DOCUMENT TEXT:
****************************************

The sender transmits one packet per two seconds in this section. Figure 5(a) shows the packet delivery ratio for different strategies (fixed rates and RA-MAC). As expected, lower transmission data rates performed better than higher transmission data rates. RA-MAC operated between 9.6 and 20 kbps. Figure 5(b) illustrates the energy consumption of different strategies. It shows that higher transmission data rates consumed less energy than the lower transmission data rates. It is interesting to note that RA-MAC performed between 38 kbps and 76 kbps in this metric, which is different to Figure 5(a). In summary, RA-MAC performed closed to the better fixed rate strategies in both cases. Figure 5(c) shows that RA-MAC significantly outperformed all fixed rate strategies (by more than 200%) compared with 9.6 and 38 kbps at 4am. Figure 5(c) also shows that RA-MAC consumes minimum energy to successfully deliver a packet. Figure 6 plots the transmission data rate stamps in one segment of the experiment (20 minutes). It shows that RA-MAC is adapting to the channel condition dynamically with different transmission data rates.

6.6. Single Hop Experiment (Low Traffic Load)

We repeated the experiment in Section 6.5. with significantly lower traffic load (one packet every 20 seconds); Figure 7 shows the results. Overall, the results under low network traffic load are similar to those under high network traffic load (see Section 6.5.). RA-MAC performed close to the best fixed rate strategies in term of both packet delivery ratio (Figure 7(a)) and network energy consumption (Figure 7(b)). RA-MAC significantly outperformed all fixed rate strategies in the energy consumption per successful packet delivery (Figure 7(c)).
It is worth noting that the link quality in Section 6.5. is different to that in Section 6.6. RA-MAC managed to outperform fixed rate SCP-MAC under different link quality and traffic loads, which shows the robustness and applicability of RA-MAC.

6.7. Multi-hop Experiment

In this section, we evaluate the performance of RA-MAC in a 2-hop network. We used static routing, where a sender sends a packet to a receiver via a forwarder every four seconds in this experiment. The results are shown in Figure 8. Compared to the one-hop network in Sections 6.5. and 6.6., RA-MAC reduced network energy consumption compared to a fixed-rate SCP-MAC even further in a two-hop environment (maximum reduction of 5 times at 4am in Figure 8(c) instead of 2.2 times at 4pm in Figure 8(c)). This behavior can be explained by significantly lower end-to-end packet delivery rates at high transmission rates of the two-hop network (Figure 8(a)) than the packet deliver rates of the one-hop network observed during the experiments Figure 5(a)).

****************************************

SUPPLIED MATERIAL:
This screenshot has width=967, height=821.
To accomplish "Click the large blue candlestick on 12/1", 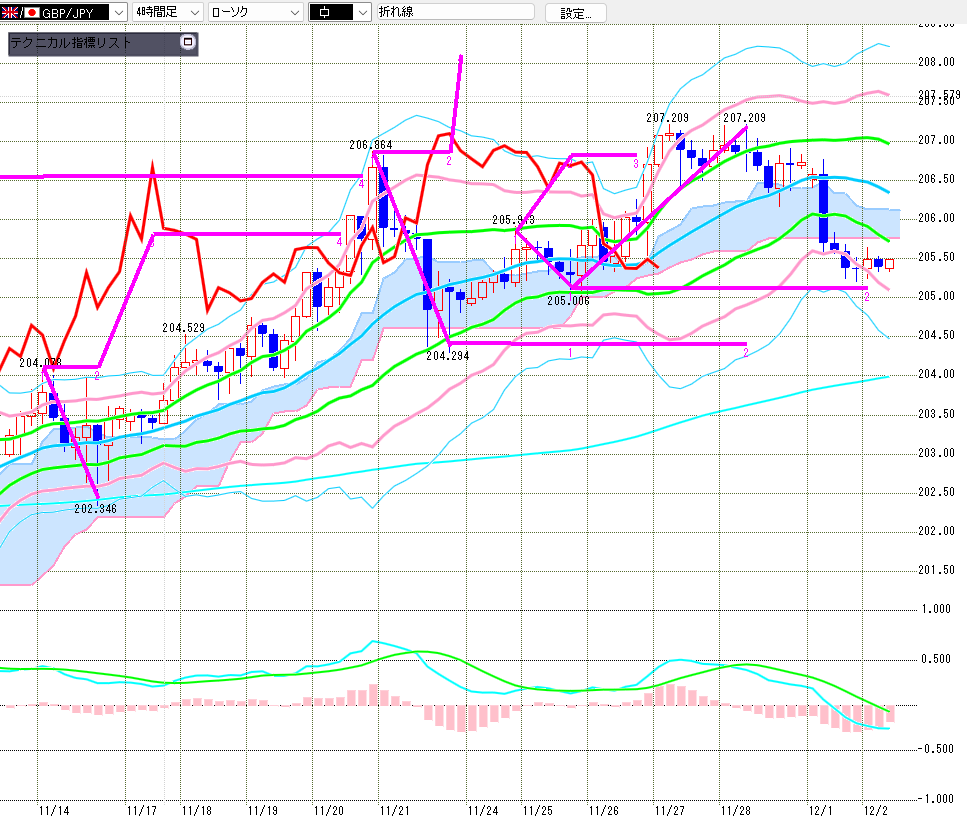I will (x=823, y=208).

****************************************

TASKS TO CARRY OUT:
1) In the RA-MAC text, how often did the sender transmit a packet in the single-hop experiment with low traffic load?
2) Please continue the RA-MAC text from where it stops.

ANSWERS PER TASK:
1) One packet every 20 seconds.

2)
7. Comparison with WLAN Rate-adaptive MAC by Simulations

In this section, we compare RA-MAC with a popular technique used for WLAN (see Section 2.2.). We presents a simulation comparison between conventional WLAN rate adaptive algorithm—Auto Rate Fallback (ARF) — and proposed RA-MAC rate adaptive algorithm introduced in Section 5. In the WLAN rate adaptive algorithm [22], the sender increases transmission data rates after ten consecutively successful packet delivery, and decreases transmission data rates after one failed packet delivery.
We used an experimental log file, which records packet data rates, packet delivery status (success or failure), RSSI values, node radio states, and time-stamps, collected by the TinyNodes to calculate the packet delivery ratio, energy consumption and energy consumption per received packet (same metric as Section 6.3.). Based on packet delivery status and RSSI values recorded in the log file, ARF and RA-MAC uses different strategies to choose transmission data rates. The probability of successful delivery given a certain RSSI value, and the average amount of energy consumed given a specific transmission data rate, are based on the statistics over the whole experiment.
Although ARF achieved higher link packet delivery ratio compared to RA-MAC (Figure 9(a)), it consumed higher network energy (Figure 9(b)). Overall, Figure 9(c) shows that RA-MAC, compared to ARF, achieved significantly higher transmission energy consumption efficiency by consuming less energy for one successful delivery. The rate-adaptive algorithms in WLAN (e.g., ARF) has focused on optimizing network throughput which is important to users of WLANS. However this may not be applicable to the context of WSN, in which energy is usually a more important metric.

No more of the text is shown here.